* Brief *
Bring together every line in the data that includes "computer".

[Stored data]
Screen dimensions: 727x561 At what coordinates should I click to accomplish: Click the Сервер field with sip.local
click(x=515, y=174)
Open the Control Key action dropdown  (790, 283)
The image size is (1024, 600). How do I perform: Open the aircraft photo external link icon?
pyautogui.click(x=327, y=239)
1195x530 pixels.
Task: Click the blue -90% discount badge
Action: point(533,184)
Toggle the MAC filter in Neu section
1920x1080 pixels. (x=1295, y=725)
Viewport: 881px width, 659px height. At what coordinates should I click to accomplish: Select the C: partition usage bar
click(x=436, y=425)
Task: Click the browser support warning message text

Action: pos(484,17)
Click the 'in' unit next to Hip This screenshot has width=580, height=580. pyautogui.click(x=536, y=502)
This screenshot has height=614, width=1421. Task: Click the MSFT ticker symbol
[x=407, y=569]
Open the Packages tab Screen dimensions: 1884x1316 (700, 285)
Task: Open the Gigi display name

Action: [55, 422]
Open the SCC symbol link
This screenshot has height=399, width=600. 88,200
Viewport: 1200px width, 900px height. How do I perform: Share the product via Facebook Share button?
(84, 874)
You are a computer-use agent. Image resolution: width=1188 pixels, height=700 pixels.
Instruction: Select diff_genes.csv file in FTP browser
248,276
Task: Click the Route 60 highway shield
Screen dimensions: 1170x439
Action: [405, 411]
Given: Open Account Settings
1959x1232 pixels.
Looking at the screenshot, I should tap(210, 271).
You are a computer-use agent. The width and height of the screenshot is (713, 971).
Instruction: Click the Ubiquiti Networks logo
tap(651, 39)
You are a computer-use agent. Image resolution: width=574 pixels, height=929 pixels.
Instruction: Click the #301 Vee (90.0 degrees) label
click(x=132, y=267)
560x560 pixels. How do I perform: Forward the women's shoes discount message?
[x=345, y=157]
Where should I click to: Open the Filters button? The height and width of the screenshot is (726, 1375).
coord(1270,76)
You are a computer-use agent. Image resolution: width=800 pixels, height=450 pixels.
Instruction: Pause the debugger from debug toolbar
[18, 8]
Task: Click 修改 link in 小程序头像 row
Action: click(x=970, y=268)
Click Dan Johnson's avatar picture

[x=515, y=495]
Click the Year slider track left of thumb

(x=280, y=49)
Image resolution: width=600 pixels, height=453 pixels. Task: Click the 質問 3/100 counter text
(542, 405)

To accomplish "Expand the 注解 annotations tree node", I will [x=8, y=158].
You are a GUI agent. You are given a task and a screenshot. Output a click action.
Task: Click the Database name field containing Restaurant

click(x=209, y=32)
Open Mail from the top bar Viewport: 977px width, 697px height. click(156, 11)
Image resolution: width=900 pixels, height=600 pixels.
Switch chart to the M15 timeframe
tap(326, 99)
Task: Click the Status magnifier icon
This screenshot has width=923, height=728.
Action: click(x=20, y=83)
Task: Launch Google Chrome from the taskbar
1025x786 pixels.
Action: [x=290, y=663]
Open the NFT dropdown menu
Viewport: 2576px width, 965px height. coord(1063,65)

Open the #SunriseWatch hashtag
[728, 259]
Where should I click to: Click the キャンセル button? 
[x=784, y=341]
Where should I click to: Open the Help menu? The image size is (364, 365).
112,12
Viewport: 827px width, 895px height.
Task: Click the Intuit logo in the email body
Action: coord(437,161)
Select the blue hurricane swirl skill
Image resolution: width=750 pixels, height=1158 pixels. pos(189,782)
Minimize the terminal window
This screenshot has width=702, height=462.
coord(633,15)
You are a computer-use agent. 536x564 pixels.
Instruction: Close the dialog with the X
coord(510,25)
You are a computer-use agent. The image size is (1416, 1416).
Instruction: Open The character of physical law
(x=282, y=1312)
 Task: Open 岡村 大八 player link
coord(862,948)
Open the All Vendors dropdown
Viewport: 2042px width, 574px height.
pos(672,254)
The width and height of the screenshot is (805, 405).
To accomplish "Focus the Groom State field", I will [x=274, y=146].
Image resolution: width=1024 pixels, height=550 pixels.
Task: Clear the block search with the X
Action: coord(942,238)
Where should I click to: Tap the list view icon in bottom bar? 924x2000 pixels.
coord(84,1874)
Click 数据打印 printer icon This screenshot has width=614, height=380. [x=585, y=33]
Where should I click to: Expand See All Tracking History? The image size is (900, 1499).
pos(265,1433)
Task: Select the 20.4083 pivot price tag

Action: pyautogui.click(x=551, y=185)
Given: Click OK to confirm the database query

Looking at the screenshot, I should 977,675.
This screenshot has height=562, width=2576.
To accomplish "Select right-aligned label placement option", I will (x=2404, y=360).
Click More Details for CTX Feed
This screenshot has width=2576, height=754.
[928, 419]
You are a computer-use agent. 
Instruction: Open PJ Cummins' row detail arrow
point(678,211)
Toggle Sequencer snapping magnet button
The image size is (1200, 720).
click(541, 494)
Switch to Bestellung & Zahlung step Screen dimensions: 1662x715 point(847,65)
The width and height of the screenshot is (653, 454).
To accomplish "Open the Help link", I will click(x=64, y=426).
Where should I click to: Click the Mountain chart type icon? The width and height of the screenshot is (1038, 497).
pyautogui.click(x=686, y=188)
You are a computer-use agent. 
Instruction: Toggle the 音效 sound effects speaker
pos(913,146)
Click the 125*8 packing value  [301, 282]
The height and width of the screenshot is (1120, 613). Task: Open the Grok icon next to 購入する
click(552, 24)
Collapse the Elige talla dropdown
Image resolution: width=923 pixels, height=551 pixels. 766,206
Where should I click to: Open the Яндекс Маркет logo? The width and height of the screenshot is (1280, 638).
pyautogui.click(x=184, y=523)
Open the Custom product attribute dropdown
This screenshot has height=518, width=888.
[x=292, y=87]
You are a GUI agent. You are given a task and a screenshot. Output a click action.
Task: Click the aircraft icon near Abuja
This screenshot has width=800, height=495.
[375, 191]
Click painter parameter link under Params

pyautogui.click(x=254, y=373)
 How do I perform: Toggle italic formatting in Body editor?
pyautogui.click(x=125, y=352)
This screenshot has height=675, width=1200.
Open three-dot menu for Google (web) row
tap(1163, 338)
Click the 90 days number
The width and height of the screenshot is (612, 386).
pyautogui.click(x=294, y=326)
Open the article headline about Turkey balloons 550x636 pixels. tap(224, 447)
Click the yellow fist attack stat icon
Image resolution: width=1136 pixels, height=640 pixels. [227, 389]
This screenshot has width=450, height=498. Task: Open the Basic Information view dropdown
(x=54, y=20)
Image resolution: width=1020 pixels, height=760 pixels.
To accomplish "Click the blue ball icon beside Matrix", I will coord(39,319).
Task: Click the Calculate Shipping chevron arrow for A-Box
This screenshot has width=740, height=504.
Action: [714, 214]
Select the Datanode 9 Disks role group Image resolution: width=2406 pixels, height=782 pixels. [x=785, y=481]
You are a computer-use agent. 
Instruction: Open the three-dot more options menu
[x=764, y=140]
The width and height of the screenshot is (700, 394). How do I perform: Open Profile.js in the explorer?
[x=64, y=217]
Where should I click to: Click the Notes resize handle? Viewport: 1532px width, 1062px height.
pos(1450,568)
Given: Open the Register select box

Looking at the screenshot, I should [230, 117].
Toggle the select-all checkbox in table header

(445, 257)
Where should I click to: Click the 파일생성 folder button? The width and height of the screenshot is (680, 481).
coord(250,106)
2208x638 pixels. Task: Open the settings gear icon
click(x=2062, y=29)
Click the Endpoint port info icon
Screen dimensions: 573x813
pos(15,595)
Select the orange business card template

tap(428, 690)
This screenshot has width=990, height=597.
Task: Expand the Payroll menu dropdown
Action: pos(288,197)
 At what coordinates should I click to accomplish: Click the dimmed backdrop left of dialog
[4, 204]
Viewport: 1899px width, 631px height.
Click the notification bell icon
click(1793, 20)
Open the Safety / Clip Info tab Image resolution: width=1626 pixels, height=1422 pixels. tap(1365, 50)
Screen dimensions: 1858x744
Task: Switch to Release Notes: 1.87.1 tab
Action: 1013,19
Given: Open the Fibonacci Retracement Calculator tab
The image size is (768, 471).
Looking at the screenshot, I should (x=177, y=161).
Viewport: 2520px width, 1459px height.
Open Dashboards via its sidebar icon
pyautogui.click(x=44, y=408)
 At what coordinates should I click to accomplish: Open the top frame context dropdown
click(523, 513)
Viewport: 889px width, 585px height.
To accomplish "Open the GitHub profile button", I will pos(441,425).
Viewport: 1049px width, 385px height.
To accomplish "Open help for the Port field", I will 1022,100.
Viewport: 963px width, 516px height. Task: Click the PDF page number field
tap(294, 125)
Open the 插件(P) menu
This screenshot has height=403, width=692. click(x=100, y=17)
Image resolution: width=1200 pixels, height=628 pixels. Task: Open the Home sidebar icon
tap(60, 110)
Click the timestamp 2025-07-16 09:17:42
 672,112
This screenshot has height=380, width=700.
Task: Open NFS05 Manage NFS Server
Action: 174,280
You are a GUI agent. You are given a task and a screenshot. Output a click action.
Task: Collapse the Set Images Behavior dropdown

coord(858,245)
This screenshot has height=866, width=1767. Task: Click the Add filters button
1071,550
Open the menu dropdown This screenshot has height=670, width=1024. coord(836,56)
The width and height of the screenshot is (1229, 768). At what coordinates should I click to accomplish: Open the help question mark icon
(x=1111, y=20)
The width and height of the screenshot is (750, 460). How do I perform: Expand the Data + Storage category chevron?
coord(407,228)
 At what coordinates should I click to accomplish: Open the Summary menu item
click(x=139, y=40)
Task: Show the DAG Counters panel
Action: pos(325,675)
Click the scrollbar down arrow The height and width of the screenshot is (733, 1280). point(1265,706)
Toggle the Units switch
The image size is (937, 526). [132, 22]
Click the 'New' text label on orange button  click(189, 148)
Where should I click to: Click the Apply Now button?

* Answer for the task *
You are a computer-use agent. Image resolution: width=1188 pixels, height=700 pixels.
You are a computer-use agent. The width and height of the screenshot is (713, 971).
You are a computer-use agent. Image resolution: width=574 pixels, height=929 pixels.
You are a computer-use agent. Image resolution: width=800 pixels, height=450 pixels.
You are a computer-use agent. 536x564 pixels.
You are a computer-use agent. The image size is (1416, 1416).
You are a computer-use agent. 
You are a computer-use agent. 
You are a computer-use agent. 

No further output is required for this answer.